Artikelbild Alter und Gewalt Broschüren und das Pro Senectute Beratungstelefon

von Bettina Bogner-Lipp

Pro Senectute Österreich hat mit der Broschüre „Gewalt und Alter“ (erhältlich mit Anlaufstellen in OÖ oder in NÖ) eine informative und ermutigende „Erste Hilfe“ für Betroffene ältere und alte Menschen, Angehörige und aufmerksame Mitmenschen herausgegeben.

Das Pro Senectute Beratungstelefon „Gewalt und Alter“ bietet kostenlose und vertrauliche Beratungsgespräche für alle, die sich bedrängt, bedroht, vernachlässigt, verletzt oder auf andere Weise von Gewalt betroffen oder unsicher fühlen, weiters für Menschen, die selbst befürchten, die Grenze zur Gewalt zu überschreiten sowie für jene, die Informationen benötigen.
Das Beratungstelefon ist von Montag bis Freitag  von 8 bis 13 Uhr und Mittwoch von 15-20 Uhr unter der Telefonnummer 0699 11 2000 99 persönlich erreichbar. Außerhalb dieser Zeiten kann ein Rückruf erfolgen.

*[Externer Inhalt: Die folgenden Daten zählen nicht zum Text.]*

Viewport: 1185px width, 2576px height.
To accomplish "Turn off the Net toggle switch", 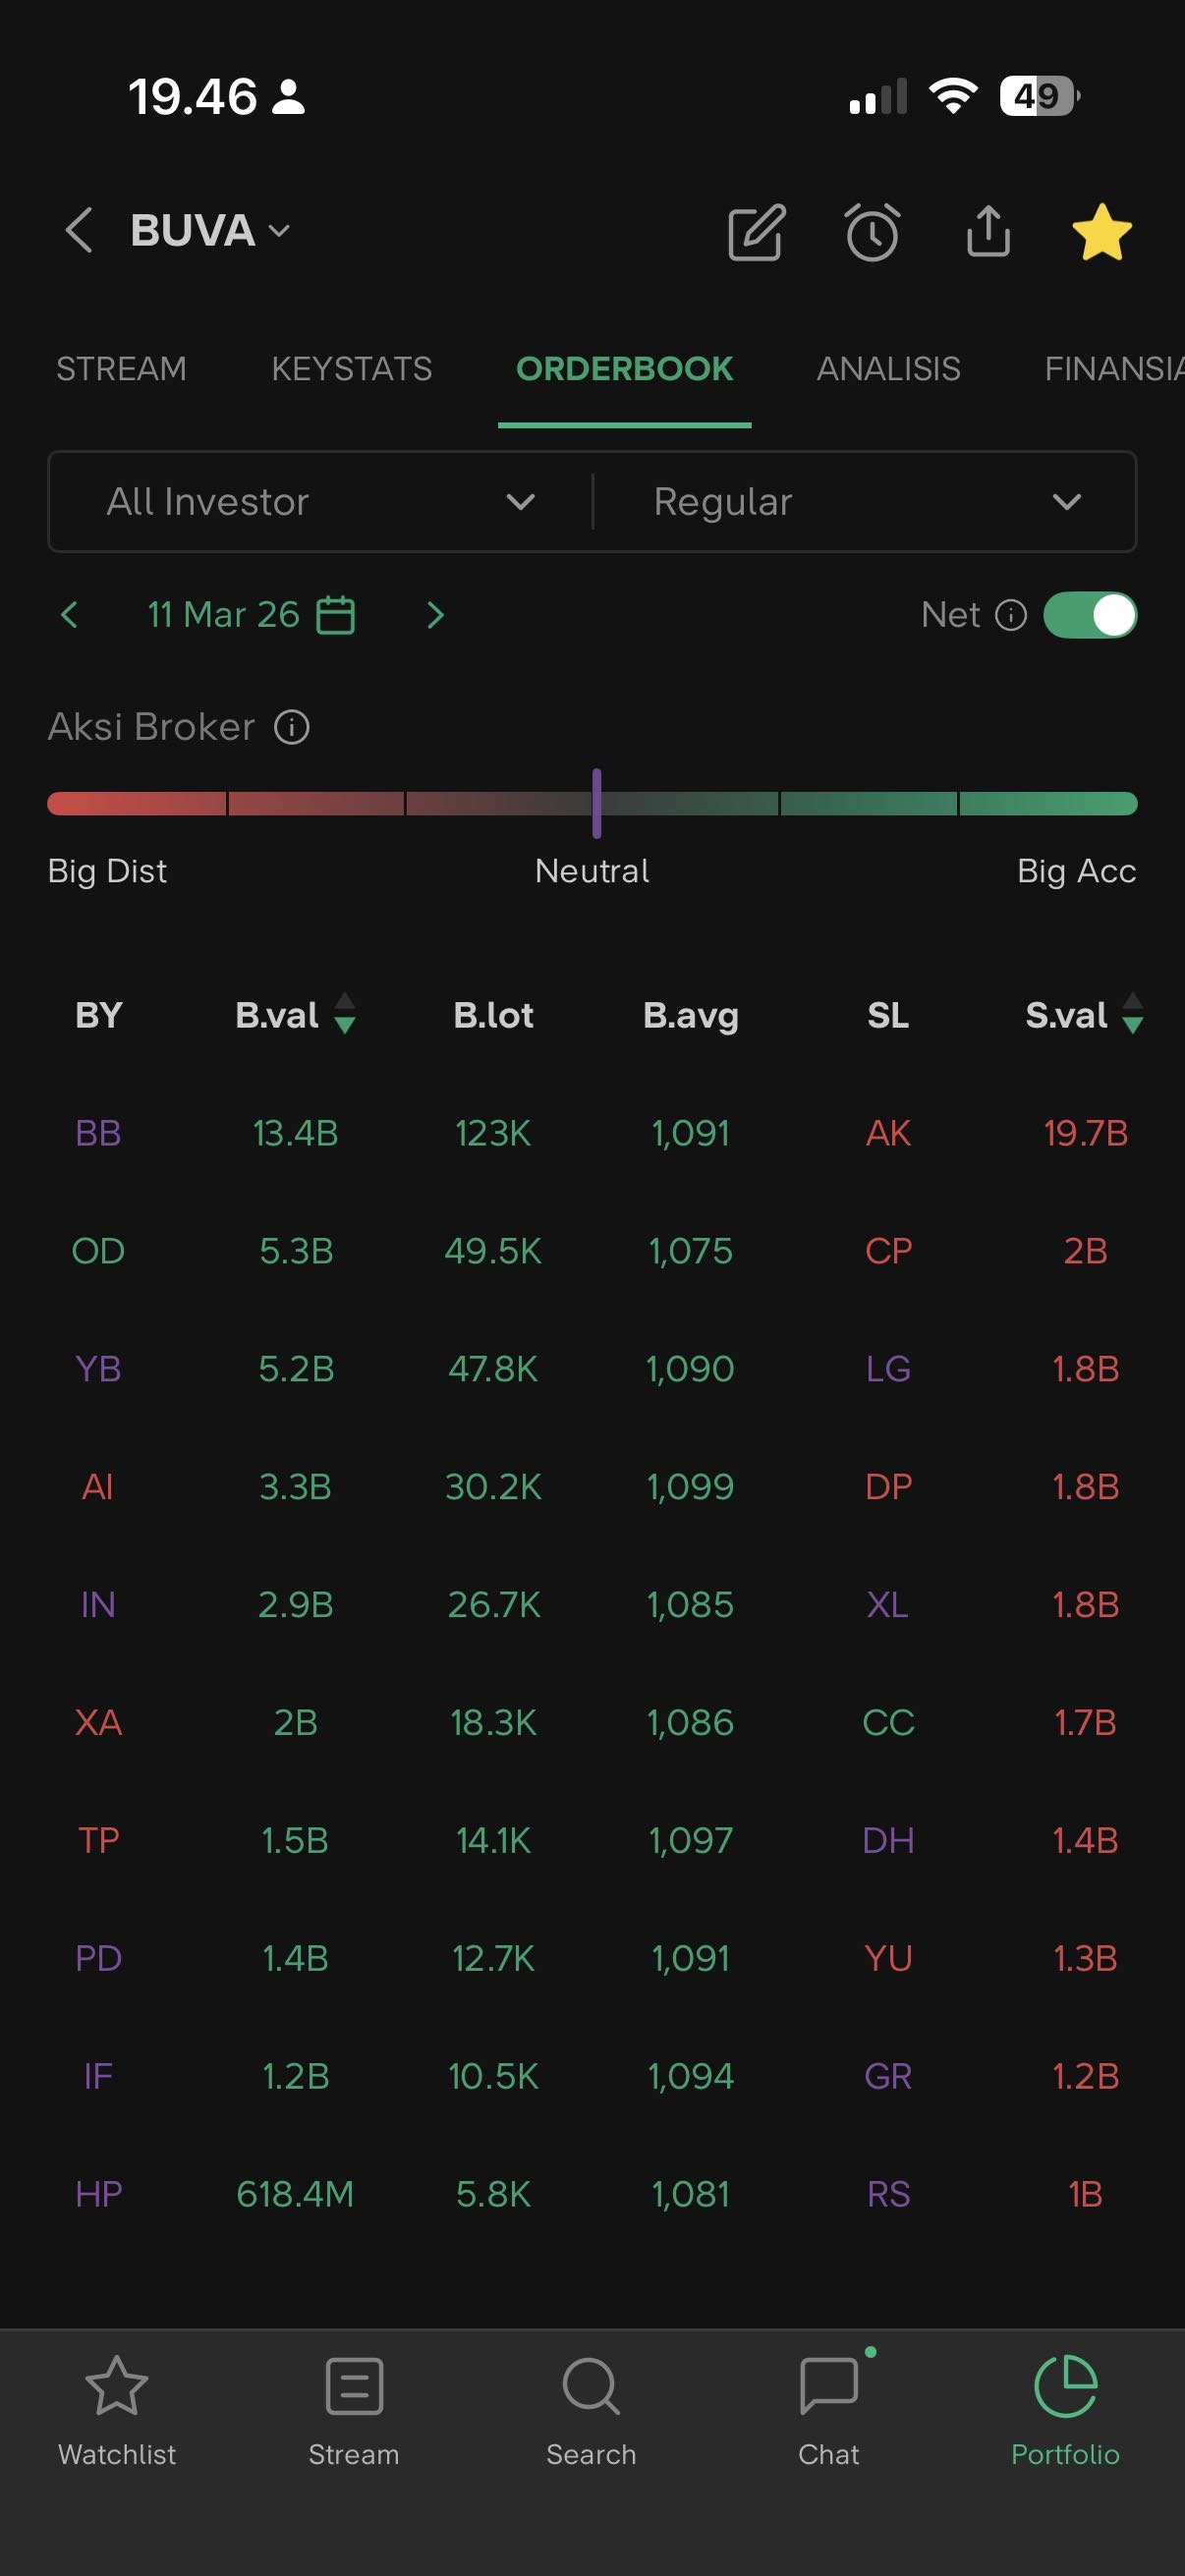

Gewalt ist ein starkes Wort. Es löst Assoziationen mit Beherrschung und Verletzung bis hin zur Tötung aus und lässt in der Folge an Straftatbestände und gesellschaftliche Stigmatisierung denken. Die Scham, in welcher Weise auch immer in einen Gewaltvorfall involviert zu sein und die befürchtete Nähe zur Kriminalität fördern das Schweigen über erlebte, vermutete, beobachtete oder selbst ausgeübte Gewalt. Dass dieses „starke Wort“ auch fernab der Straftat Gültigkeit für oft unbewusste Fehl(be)handlungen besitzt, dringt erst allmählich ins Bewusstsein der Pflegenden und Betreuenden, wie auch der davon Betroffenen. Auch grobes Anfassen beim Umlagern in der Pflege, verbale Respektlosigkeiten gegen Pflegebedürftige, erzwungene Änderung von Kleidungs- und Ernährungsgewohnheiten, Abnehmen der finanziellen Angelegenheiten ohne Zustimmung, Drohen mit dem Umzug ins Pflegeheim, Unterbinden sozialer Kontakte etc. sind Ausdrucksformen von Gewalt.

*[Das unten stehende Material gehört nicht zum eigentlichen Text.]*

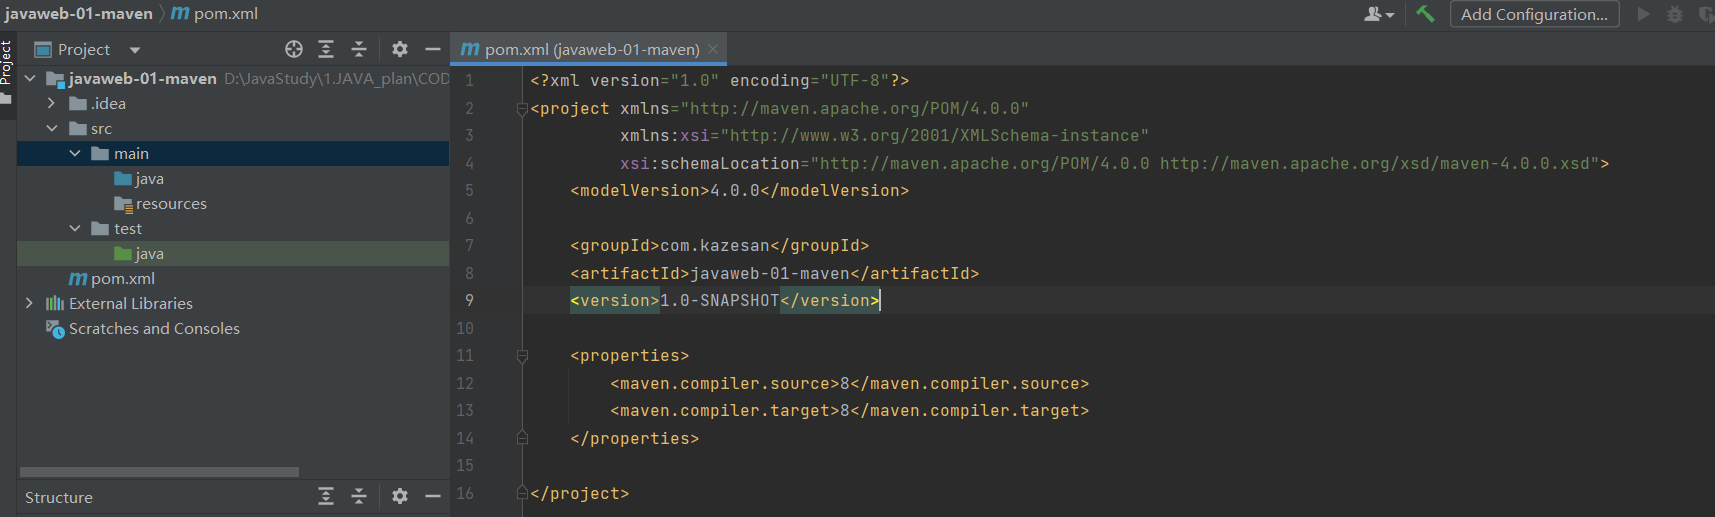Open Project panel gear options

(400, 49)
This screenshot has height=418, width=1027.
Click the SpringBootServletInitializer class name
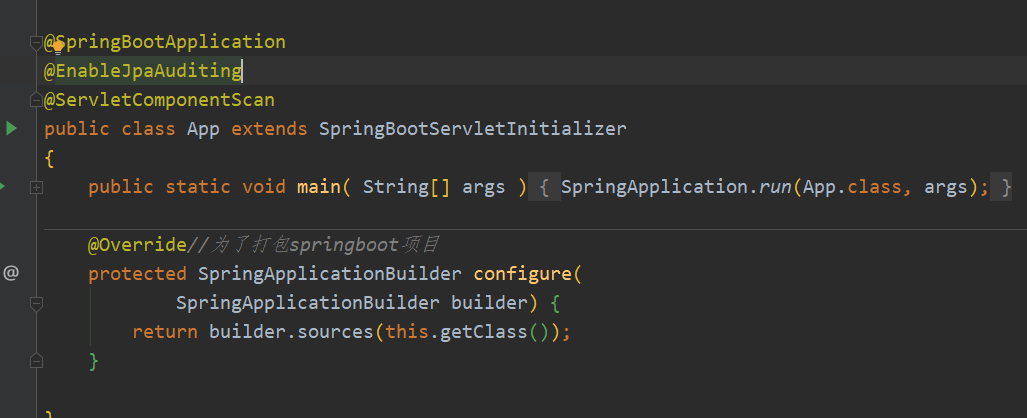[x=472, y=129]
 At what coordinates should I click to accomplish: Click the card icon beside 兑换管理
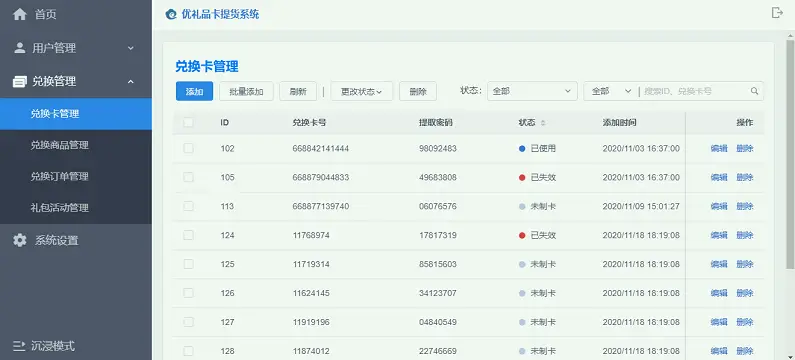coord(19,81)
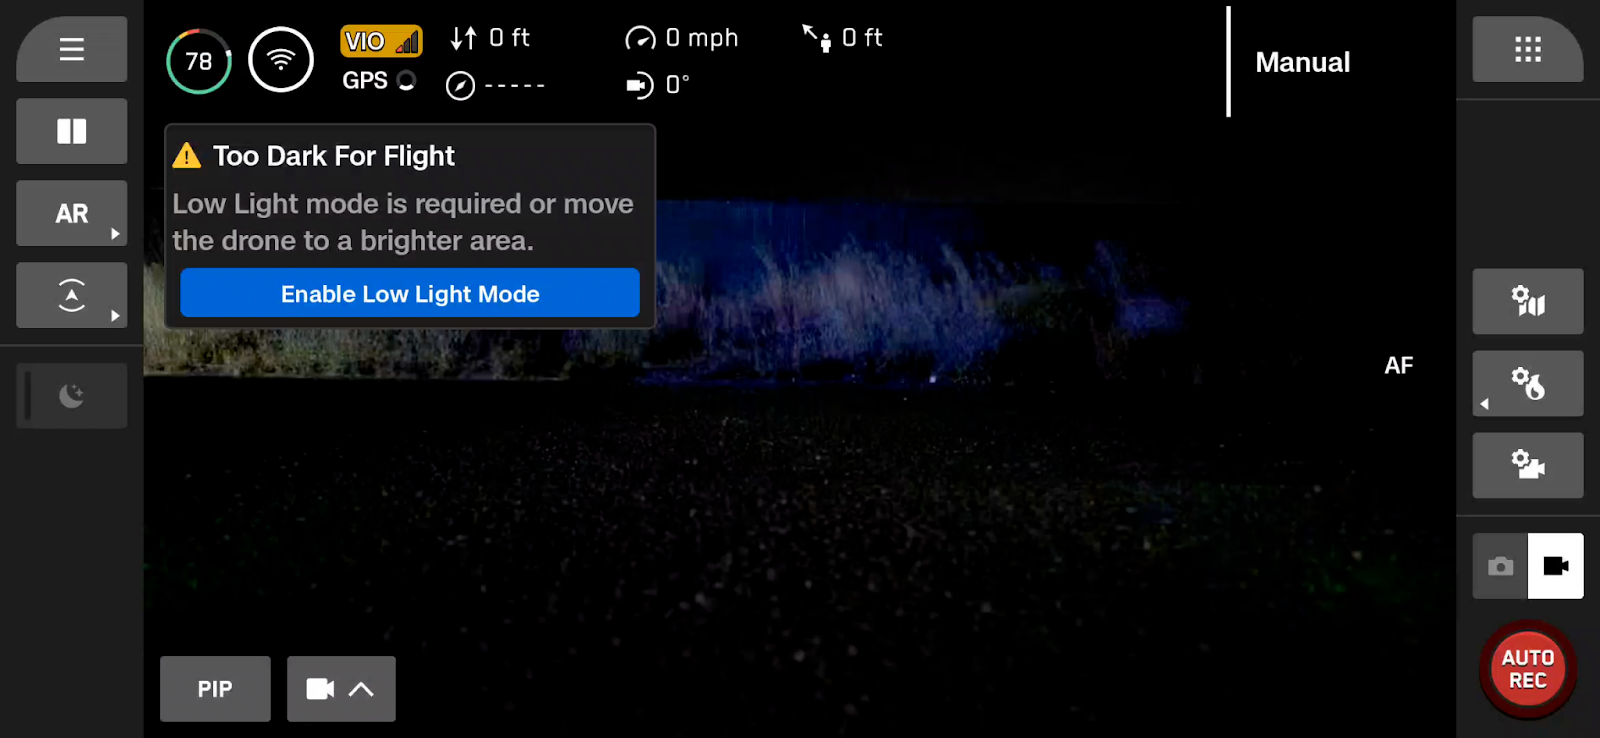Check the battery level ring showing 78
This screenshot has width=1600, height=738.
click(199, 61)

Diesen liegen häufig über Jahrzehnte hin manifestierte Miss- und Schiefstände innerhalb von ehelichen und familiären Beziehungen zugrunde, nicht selten begleitet von Einsamkeit, Isolation, psychischer Erkrankung, prekären Verhältnissen und/oder Überforderung mit der Betreuung und Pflege von Angehörigen. Die Grenzen zwischen Opfer und TäterInnen sind in vielen Fällen nicht klar zu ziehen und stehen auch nicht im Mittelpunkt der Beratungsgespräche, vielmehr die Entlastung und das gemeinsame, behutsame Sortieren und Suchen von Lösungswegen.
 
Das Auftreten von Gewalt – sei es emotionaler, physischer, finanzieller oder sexueller Natur - ist immer ein Zeichen dafür, dass eine Grenze überschritten wurde. Die Erfahrung beim Pro Senectute Beratungstelefon zeigt, dass bei den meisten Fällen von Gewalt gegen Ältere einem Anruf ein langer Leidensweg vorausgeht.  Die Betroffenen fragen sich oft, ob das Erlebte „noch normal“ oder „schon Gewalt ist“. Es braucht meist ein krisenhaftes Ereignis, ehe der erste Schritt in Richtung Inanspruchnahme von Hilfe gewagt wird.

Dieser Umstand ist verantwortlich dafür, dass nur ein Bruchteil von Gewalttaten ans Licht gelangt, besprochen und gelöst werden kann. Die Folgen sind dann oft schon schwerwiegend und in der politischen wie öffentlichen Diskussion wird immer wieder die Frage gestellt: wie hätte das verhindert werden können? Sowohl auf der Ebene der kulturellen, wie auch jener der strukturellen Gewalt ist hier ein umfassendes Umdenken notwendig, um bereits den Anfängen von Diskriminierung und Vernachlässigung von älteren und alten Menschen entgegenzuwirken.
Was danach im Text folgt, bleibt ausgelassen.